Ce n'est pas ce que j'avais prévu. J'ai toujours été disponible pour les relations amoureuses. Je me suis accrochée aux espoirs, aux attentes, aux rêves, au chagrin et à des hommes que j'aurais dû quitter bien plus tôt. Il m'est arrivé d'être très amoureuse, sur un petit nuage. Et je me suis essoufflée face aux orages que j'apercevais à l'horizon, à me demander pourquoi je n'arrivais pas à vivre la relation durable et sérieuse que je méritais.

Me voici dans un bar, pour un premier rendez-vous avec Brian, que j'ai rencontré sur internet. Je suis heureuse d'être assise près de lui, bien au chaud, tranquille. A 45 ans, je ne pense plus à mon avenir. Je ne vois plus ma vie comme celle qui, dans un jeune couple, pense à ses futurs enfants. Je vis le moment présent. C'est la vie. C'est ma vie. Et même si elle ne correspond pas à ce que j'en attendais, elle va au-delà de mes attentes. J'ai choisi de profiter de chaque instant, et je ne me suis jamais sentie aussi bien dans ma peau.

Brian est un bel homme, qui s'est fait tout seul. Et je lis dans ses gestes qu'il est heureux d'être assis dans ce bar, à mes côtés. Il se tourne pour me regarder et sourit. Je lui souris à mon tour. Pour un premier rendez-vous, c'est plutôt bien parti. Mais le ton change rapidement. Brian a décidé qu'il était temps de savoir quel était mon problème. Et après toutes ces années, ces saisons faites d'hommes, d'amours, d'amitiés et d'occasions manquées, je sais parfaitement ce qui va suivre.

Les hommes que je rencontre commencent par me démontrer qu'ils sont capables d'être en couple. Ils parlent de leur mariage, et la manière dont il s'est terminé, ou de la raison pour laquelle une relation de plusieurs années a pris fin (c'est ce qui est arrivé à Brian cette année). "On se disputait si souvent que rester ensemble n'avait plus de sens", avance-t-il. Et maintenant, comme le veut la règle, c'est à moi d'expliquer pourquoi je suis célibataire.

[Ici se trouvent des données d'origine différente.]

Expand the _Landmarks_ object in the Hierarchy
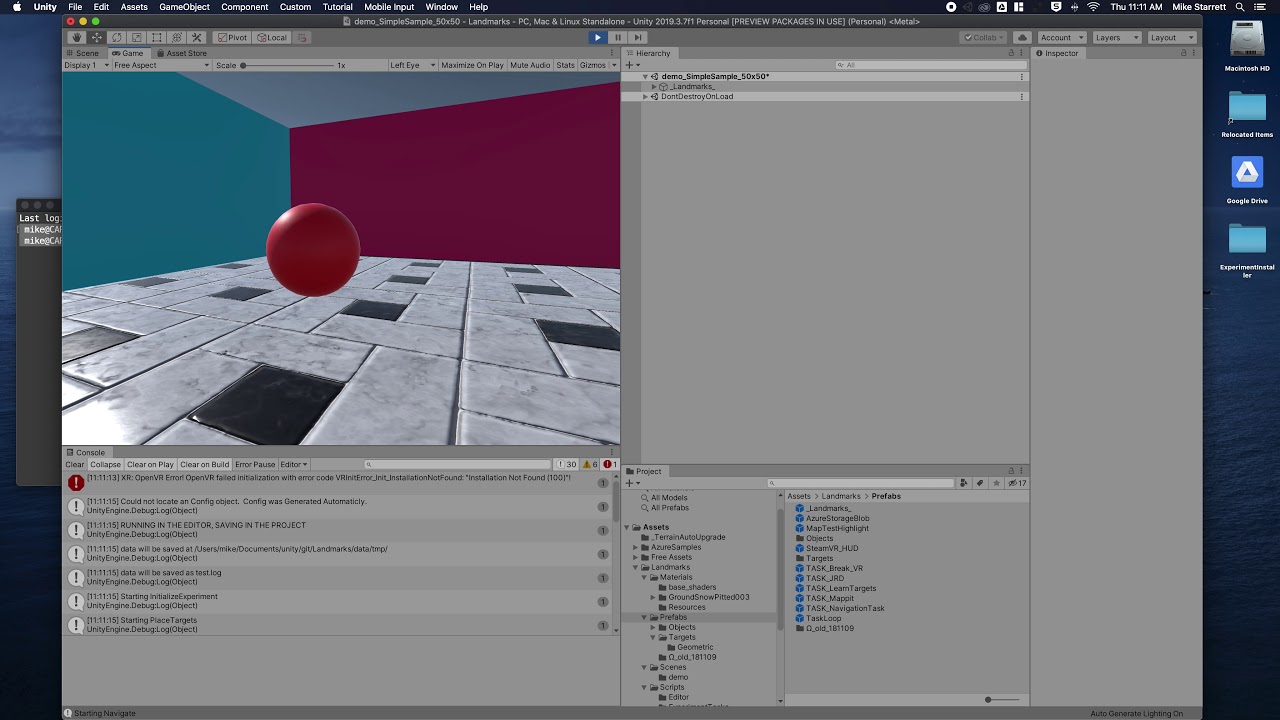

«Tu as déjà été mariée ?», me demande Brian.

«Non.»

«Tu as failli l'être ? Tu as été fiancée, tu as vécu avec quelqu'un ?»

«Eh non.»

Brian serre les lèvres quand il me juge. «De quand date ta dernière vraie relation ?», me demande-t-il, pensant que ma réponse lui permettra de savoir si j'ai envie ou non d'être en couple. Voire -- ce qui est plus important -- si j'en suis même capable.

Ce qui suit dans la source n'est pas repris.